- **Data records**:
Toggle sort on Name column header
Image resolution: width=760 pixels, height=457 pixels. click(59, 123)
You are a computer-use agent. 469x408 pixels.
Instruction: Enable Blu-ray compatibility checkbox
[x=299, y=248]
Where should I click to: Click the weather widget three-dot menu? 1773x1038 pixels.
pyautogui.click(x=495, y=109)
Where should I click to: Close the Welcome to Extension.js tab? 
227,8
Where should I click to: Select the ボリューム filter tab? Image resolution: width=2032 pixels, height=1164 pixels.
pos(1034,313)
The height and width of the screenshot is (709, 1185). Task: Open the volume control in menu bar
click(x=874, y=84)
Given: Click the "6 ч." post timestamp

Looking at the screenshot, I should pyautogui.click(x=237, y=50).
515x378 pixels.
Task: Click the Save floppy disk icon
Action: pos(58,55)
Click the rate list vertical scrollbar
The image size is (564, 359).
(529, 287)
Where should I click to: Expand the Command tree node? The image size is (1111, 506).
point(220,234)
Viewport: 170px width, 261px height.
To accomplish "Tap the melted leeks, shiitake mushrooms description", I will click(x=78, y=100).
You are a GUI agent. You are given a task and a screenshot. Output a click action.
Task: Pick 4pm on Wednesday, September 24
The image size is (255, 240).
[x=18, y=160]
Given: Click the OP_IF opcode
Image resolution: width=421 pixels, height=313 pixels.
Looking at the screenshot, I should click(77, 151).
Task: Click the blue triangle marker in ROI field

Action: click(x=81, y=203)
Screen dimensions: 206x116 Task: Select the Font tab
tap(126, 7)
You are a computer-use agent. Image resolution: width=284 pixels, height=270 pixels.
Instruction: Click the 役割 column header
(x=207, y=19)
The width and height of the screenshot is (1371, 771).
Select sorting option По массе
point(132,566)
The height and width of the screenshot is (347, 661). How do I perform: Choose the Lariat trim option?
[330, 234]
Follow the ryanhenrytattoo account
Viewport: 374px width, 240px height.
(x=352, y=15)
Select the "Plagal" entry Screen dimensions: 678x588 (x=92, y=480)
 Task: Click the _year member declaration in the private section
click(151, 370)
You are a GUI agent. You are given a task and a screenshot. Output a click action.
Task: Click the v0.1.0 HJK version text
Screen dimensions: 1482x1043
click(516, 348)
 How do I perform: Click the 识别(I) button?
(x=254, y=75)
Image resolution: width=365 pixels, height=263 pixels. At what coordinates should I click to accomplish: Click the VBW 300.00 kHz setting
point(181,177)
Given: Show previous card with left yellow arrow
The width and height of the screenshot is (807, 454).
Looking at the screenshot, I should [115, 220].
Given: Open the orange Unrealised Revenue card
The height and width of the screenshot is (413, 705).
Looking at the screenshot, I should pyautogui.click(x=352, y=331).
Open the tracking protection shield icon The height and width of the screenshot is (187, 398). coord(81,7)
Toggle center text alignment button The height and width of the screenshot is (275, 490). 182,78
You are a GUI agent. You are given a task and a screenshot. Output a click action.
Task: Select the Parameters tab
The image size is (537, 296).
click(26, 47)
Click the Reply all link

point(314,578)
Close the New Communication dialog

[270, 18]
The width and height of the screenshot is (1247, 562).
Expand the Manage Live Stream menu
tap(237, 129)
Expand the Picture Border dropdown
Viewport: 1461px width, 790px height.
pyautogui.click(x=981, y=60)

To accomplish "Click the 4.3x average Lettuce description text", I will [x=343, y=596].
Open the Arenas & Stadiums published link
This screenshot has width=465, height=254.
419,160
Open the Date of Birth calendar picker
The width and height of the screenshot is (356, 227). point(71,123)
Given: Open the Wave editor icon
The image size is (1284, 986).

- **Task to complete**:
Print all of the entries above again, word for word.

- **The reply**:
Toggle sort on Name column header
Image resolution: width=760 pixels, height=457 pixels. click(59, 123)
You are a computer-use agent. 469x408 pixels.
Instruction: Enable Blu-ray compatibility checkbox
[x=299, y=248]
Where should I click to: Click the weather widget three-dot menu? 1773x1038 pixels.
pyautogui.click(x=495, y=109)
Where should I click to: Close the Welcome to Extension.js tab? 
227,8
Where should I click to: Select the ボリューム filter tab? Image resolution: width=2032 pixels, height=1164 pixels.
pos(1034,313)
The height and width of the screenshot is (709, 1185). Task: Open the volume control in menu bar
click(x=874, y=84)
Given: Click the "6 ч." post timestamp

Looking at the screenshot, I should pyautogui.click(x=237, y=50).
515x378 pixels.
Task: Click the Save floppy disk icon
Action: pos(58,55)
Click the rate list vertical scrollbar
The image size is (564, 359).
(529, 287)
Where should I click to: Expand the Command tree node? The image size is (1111, 506).
point(220,234)
Viewport: 170px width, 261px height.
To accomplish "Tap the melted leeks, shiitake mushrooms description", I will click(x=78, y=100).
You are a GUI agent. You are given a task and a screenshot. Output a click action.
Task: Pick 4pm on Wednesday, September 24
The image size is (255, 240).
[x=18, y=160]
Given: Click the OP_IF opcode
Image resolution: width=421 pixels, height=313 pixels.
Looking at the screenshot, I should click(77, 151).
Task: Click the blue triangle marker in ROI field

Action: click(x=81, y=203)
Screen dimensions: 206x116 Task: Select the Font tab
tap(126, 7)
You are a computer-use agent. Image resolution: width=284 pixels, height=270 pixels.
Instruction: Click the 役割 column header
(x=207, y=19)
The width and height of the screenshot is (1371, 771).
Select sorting option По массе
point(132,566)
The height and width of the screenshot is (347, 661). How do I perform: Choose the Lariat trim option?
[330, 234]
Follow the ryanhenrytattoo account
Viewport: 374px width, 240px height.
(x=352, y=15)
Select the "Plagal" entry Screen dimensions: 678x588 (x=92, y=480)
 Task: Click the _year member declaration in the private section
click(151, 370)
You are a GUI agent. You are given a task and a screenshot. Output a click action.
Task: Click the v0.1.0 HJK version text
Screen dimensions: 1482x1043
click(516, 348)
 How do I perform: Click the 识别(I) button?
(x=254, y=75)
Image resolution: width=365 pixels, height=263 pixels. At what coordinates should I click to accomplish: Click the VBW 300.00 kHz setting
point(181,177)
Given: Show previous card with left yellow arrow
The width and height of the screenshot is (807, 454).
Looking at the screenshot, I should [115, 220].
Given: Open the orange Unrealised Revenue card
The height and width of the screenshot is (413, 705).
Looking at the screenshot, I should pyautogui.click(x=352, y=331).
Open the tracking protection shield icon The height and width of the screenshot is (187, 398). coord(81,7)
Toggle center text alignment button The height and width of the screenshot is (275, 490). 182,78
You are a GUI agent. You are given a task and a screenshot. Output a click action.
Task: Select the Parameters tab
The image size is (537, 296).
click(26, 47)
Click the Reply all link

point(314,578)
Close the New Communication dialog

[270, 18]
The width and height of the screenshot is (1247, 562).
Expand the Manage Live Stream menu
tap(237, 129)
Expand the Picture Border dropdown
Viewport: 1461px width, 790px height.
pyautogui.click(x=981, y=60)

To accomplish "Click the 4.3x average Lettuce description text", I will [x=343, y=596].
Open the Arenas & Stadiums published link
This screenshot has width=465, height=254.
419,160
Open the Date of Birth calendar picker
The width and height of the screenshot is (356, 227). point(71,123)
Given: Open the Wave editor icon
The image size is (1284, 986).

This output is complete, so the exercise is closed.